• TEXTE DE LECTURE:
----------

Les vraies leçons de management de Steve Jobs

Le biographe officiel de Steve Jobs, Walter Isaacson, a récemment publié un article dans Harvard Business Review sur ce qu’on peut apprendre en terme de management de l’histoire de Steve Jobs chez Apple et Pixar. Steve Jobs a contribué à créer et transformer radicalement 7 industries : l’ordinateur personnel, le film d’animation, la musique, le téléphone, la tablette informatique, le commerce de détail et l’édition numérique. A ce titre, il va probablement rejoindre le panthéon des grands inventeurs comme Thomas Edison, Walt Disney, ou encore Henri Ford.

Dans son article, Walter Isaacson revient sur la manière dont Steve Jobs a géré ses affaires. Pour lui, sa réussite ne tient pas seulement à sa personnalité mais à quelques principes de bases que Steve Jobs a développé et appliqué tout au long de sa carrière d’innovateur et de manager. Je vous livre une synthèse des 14 principes énoncés par Walter Isaacson.


FOCALISATION SUR L’ESSENTIEL

Quand Steve Jobs est retourné chez Apple en 1997, la société produisait une multitude d’ordinateurs et de périphériques. Steve Jobs a simplifié les catalogues en deux gammes de produits, portable et ordinateur de bureau, pour deux types d’utilisateurs, grand public et professionnels.  Pour Steve Jobs « décider de ce qui ne faut pas faire est aussi important que de décider de ce qu’il faut faire ». Chaque année Steve Jobs réunissait les 100 personnes les plus importantes d’Apple et demandait qu’elles seraient les dix choses à faire prochainement. Une fois les dix sélectionnées, Steve demandait d’en garder que trois.


SIMPLIFICATION

Pour Steve Jobs les produits devaient être simple à utiliser et simple à comprendre. Steve Jobs a appris à aimer la simplicité quand il a travaillé sur le premier jeux d’ATARI, deux instructions suffisaient alors pour apprendre à utiliser le jeu. Néanmoins la simplicité ne s’acquière qu’à l’issu d’un énorme travail de conception. Durant la conception de l’interface de l’iPod, Steve Jobs essayait de couper des fonctionnalités à chaque réunion. Pour lui tout devait être accessible en trois clics. Quand il a suggéré de supprimer le bouton on/off, tout le monde a d’abord été choqué, pour finalement se rendre à l’évidence de l’inutilité de ce bouton. En élaborant un écosystème technique, Steve Jobs a pu reléguer les fonctions les plus complexes sur itunes avec l’ordinateur pour simplifier l’iPod.


PRENDRE EN CHARGE TOUTE L’EXPÉRIENCE UTILISATEUR

Pour Steve Jobs, le producteur doit prendre toute la responsabilité de l’expérience utilisateur. De la vente de ses produits en passant par le matériel, les logiciels et les périphériques, toutes ces composante doivent être soigneusement liées ensemble pour procurer une expérience utilisateur optimale. « Les gens n’ont pas le temps, ils ont autre chose à faire que de penser comment intégrer leur appareils ensemble » disait Steve Jobs. Cette prise en charge de l’expérience utilisateur était liée à sa personnalité très autoritaire mais aussi à sa passion pour la perfection et les produits élégants.

----------

• DONNÉES FOURNIES:

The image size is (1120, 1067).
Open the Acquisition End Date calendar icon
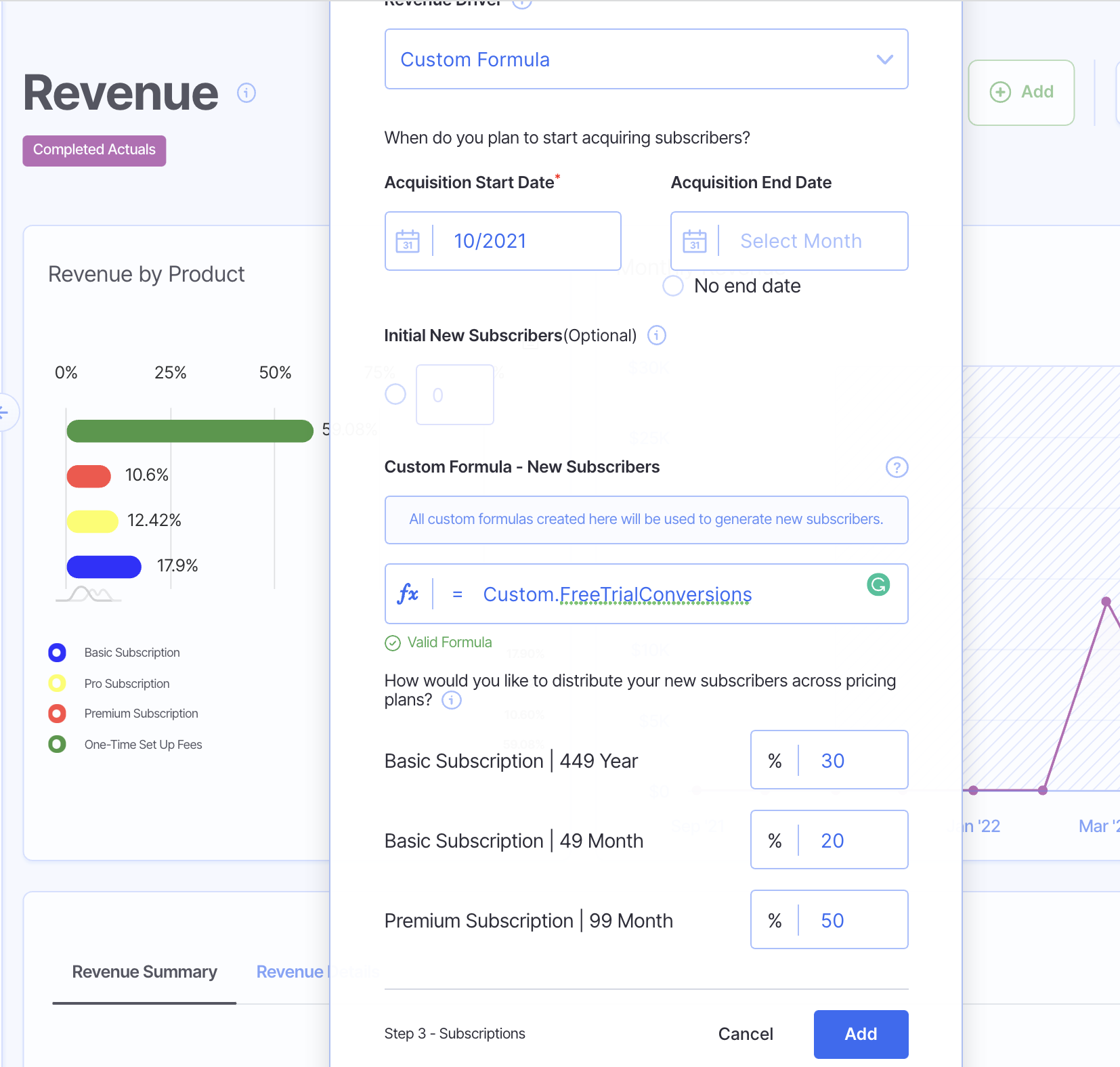point(694,241)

----------

• ÉNONCÉ ÉCRIT: Reproduisez à l'identique, dans le texte sur le management de Steve Jobs, tout ce qui va de « Dans son article, Walter » jusqu'à « par Walter Isaacson. ». Les lignes ci-dessus ne sont d'aucune utilité ici.

• RÉPONSE ATTENDUE:
Dans son article, Walter Isaacson revient sur la manière dont Steve Jobs a géré ses affaires. Pour lui, sa réussite ne tient pas seulement à sa personnalité mais à quelques principes de bases que Steve Jobs a développé et appliqué tout au long de sa carrière d’innovateur et de manager. Je vous livre une synthèse des 14 principes énoncés par Walter Isaacson.